Un rapport commandé par la Commission de gestion du Conseil national critique le rôle du Conseil fédéral dans la campagne de votation sur l’initiative pour des multinationales responsables
Trois ans après la votation sur l’initiative pour des multinationales responsables, une enquête du Contrôle parlementaire de l’administration (CPA) publiée aujourd’hui par la Commission de gestion du Conseil national juge que les modalités de communication de la conseillère fédérale Karin Keller-Sutter lors de la campagne de votation n’étaient pas proportionnées.
Selon le CPA, une stratégie de communication avait même été élaborée au sein du Département de la justice, dirigé à l’époque par la conseillère fédérale, qui orientait la communication de la cheffe du département comme « complément à la campagne de l’alliance interpartis » des opposants à l’initiative. Le CPA conclut que les modalités de communication prévues « dépassaient la frontière établie entre l’information et la campagne » et allaient donc « à l’encontre d’une communication proportionnée ».
Lors de la campagne de votation déjà, la communication unilatérale et parfois incorrecte de la conseillère fédérale avait été critiquée par différents professeurs de droit. Après la votation, des enquêtes menées par les médias ont montré comment Swissholdings et Economiesuisse ont pris contact avec la nouvelle conseillère fédérale dès son entrée en fonction et ont partagé avec le département leurs principales réflexions de campagne contre l’initiative. C’est à ce moment-là, soit à un moment inhabituellement tardif, que le Conseil fédéral a initié un contre-projet extrêmement faible, qui s’est finalement imposé et a fait échouer le compromis déjà existant du Conseil national.

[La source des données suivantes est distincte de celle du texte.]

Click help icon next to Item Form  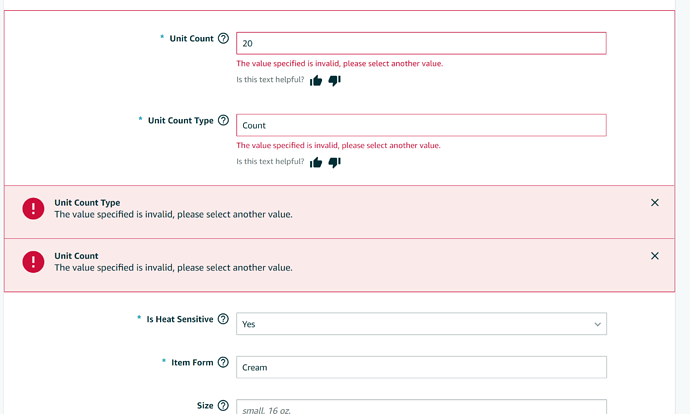coord(223,363)
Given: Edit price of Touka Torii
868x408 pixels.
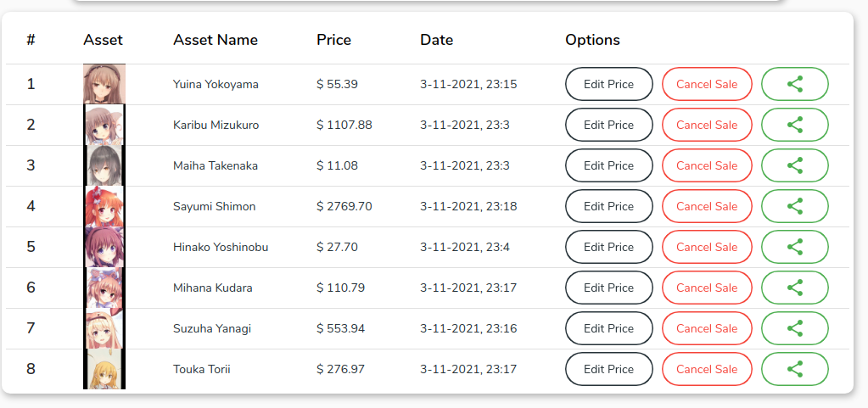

Dominique de Buman, ancien président du Conseil national (Le Centre) et actuel membre du comité de la Coalition pour des multinationales responsables réagit aujourd’hui de la manière suivante : « Rétrospectivement, il est extrêmement dommage que le Conseil fédéral ait suggéré à tort, pendant la campagne de votation, qu’avec notre initiative la Suisse ferait cavalier seul. C’est le contraire qui est vrai : avec la directive de l’UE sur la responsabilité des multinationales qui arrive aujourd’hui à bout touchant, la Suisse sera bientôt le seul pays d’Europe à partir duquel des multinationales comme Glencore et Syngenta pourront encore mener leurs affaires problématiques. La Suisse doit élaborer rapidement une loi afin d’être « coordonnée au niveau international », comme l’a promis la conseillère fédérale lors de la campagne de votation ».